Fig.3 茎葉。(兵庫県篠山市・溜池畔 2014.10/24)
  中部の茎葉は円心形で、小葉柄のある小葉に3全裂し、側小葉はさらに2中〜深裂する。

Fig.4 斜上する茎と茎葉。(兵庫県篠山市・林縁 2011.7/15)
  小葉の裂片は欠刻し、欠刻片は披針形〜長楕円状披針形。両面脈上には曲がった毛があるか、無毛、鈍い光沢がある。

Fig.5 茎上部には屈毛が生える。(兵庫県篠山市・林縁 2014.10/7)

Fig.6 花序は散房状。(兵庫県篠山市・林縁 2012.10/11)
  花序は茎頂と葉腋につく。

Fig.7 花柄には屈毛がある。(兵庫県篠山市・林縁 2012.10/11)
  花序は茎頂と葉腋につく。

Fig.8 花。(兵庫県篠山市・林縁 2013.11/4)
  花は長さ2.7〜3.6cm、紫色の花弁に見えるものは萼片で、真の花弁は冑状の頂萼片に覆われて見えない。
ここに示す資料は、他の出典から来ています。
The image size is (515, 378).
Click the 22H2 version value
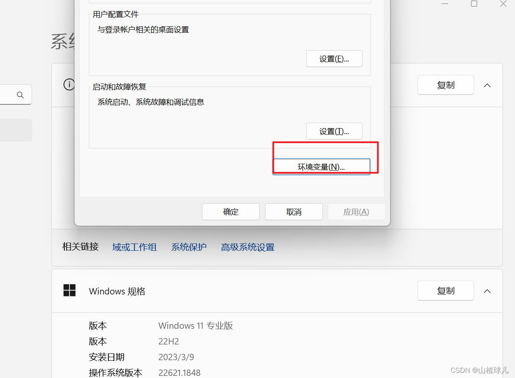[169, 341]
Fig.9 花には毛が多い。(兵庫県篠山市・林縁 2014.10/7)
  花の外面には短い屈毛が生え、内面にも開出毛と屈毛が混生している。

Fig.10 花の構造。(兵庫県篠山市・林縁 2014.10/7)

Fig.11 花弁。(兵庫県篠山市・林縁 2014.10/7)
  舷部は距に向かってしだいに細くなる。距は蜜を溜める。

Fig.12 花の核心部。(兵庫県篠山市・林縁 2014.10/7)
  雌蕊群は非常に多数の雄蕊群に囲まれる。雄蕊群の最外のものは、ときに葯を持たない紫色の仮雄蕊(矢印)となる。
  タンナトリカブトは花糸にふつう毛はないが、この集団にはまばらに生えているものが混じっていた。
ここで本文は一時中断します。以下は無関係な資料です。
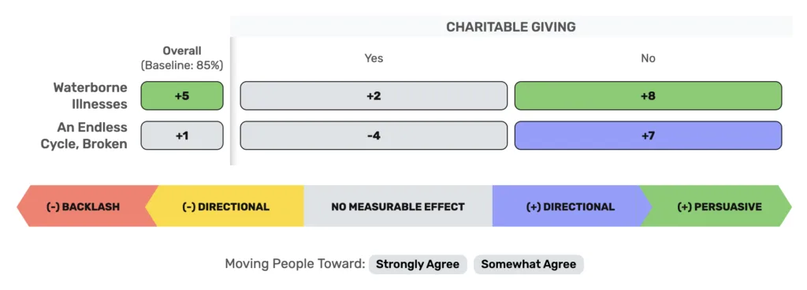Click An Endless Cycle overall +1 cell
The width and height of the screenshot is (807, 290).
pyautogui.click(x=182, y=136)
Fig.13 毛がまばらに生えた花糸。(兵庫県篠山市・林縁 2014.10/7)

Fig.14 雌蕊群。(兵庫県篠山市・林縁 2014.10/7)
  雌蕊は3個あり、ふつう無毛だが、1本毛が生えているのが見える。

Fig.15 果実。(兵庫県篠山市・林縁 2014.11/24)
  果実は袋果で、花柱が突起となって宿存する。中には種子が多数形成される。

Fig.16 種子。(兵庫県篠山市・林縁 2014.11/24)
  袋果の中には2〜4個の種子が形成されていた。

Fig.17 種子の拡大。(兵庫県篠山市・林縁 2014.11/24)
  種子は長さ4.2〜4.8mm。黒褐色で、横方向に断続的な翼が並んでいる。

Fig.18 種子表面の拡大。(兵庫県篠山市・林縁 2014.11/24)
  種子表面には光沢があり、細かい縦の隆条がある。

Fig.19 結実中も開花する。(兵庫県篠山市・林縁 2010.11/1)
  結実中でも次々に花が咲き、開花はおよそ1ヶ月の間は続く。

Fig.20 春に茎を上げ始めた集団。(兵庫県篠山市・林縁 2011.4/21)

Fig.21 春に見られる根生葉。(兵庫県篠山市・林縁 2011.4/21)
  小葉柄は見られず3深裂し、裂片の切れ込みは深い。根生葉は開花時には枯れる。

生育環境と生態
Fig.22 林縁の草地で生育するタンナトリカブト。(兵庫県篠山市・林縁 2011.4/21)
林縁で生育するものは往々にして倒伏するものが多く、ここでも他の草にもたれながら1mほどに伸びていた。
この場所のものはシカの通り道にあるのと、2〜3年置きに蛾類の食害にあい、年々個体数が減りつつある。
シカの食害が激しい場所で、周囲にはマツカゼソウ、タケニグサ、イワヒメワラビ、ニシノホンモンジスゲ、チカラシバなど
シカの忌避・不嗜好植物ばかりが目だっている。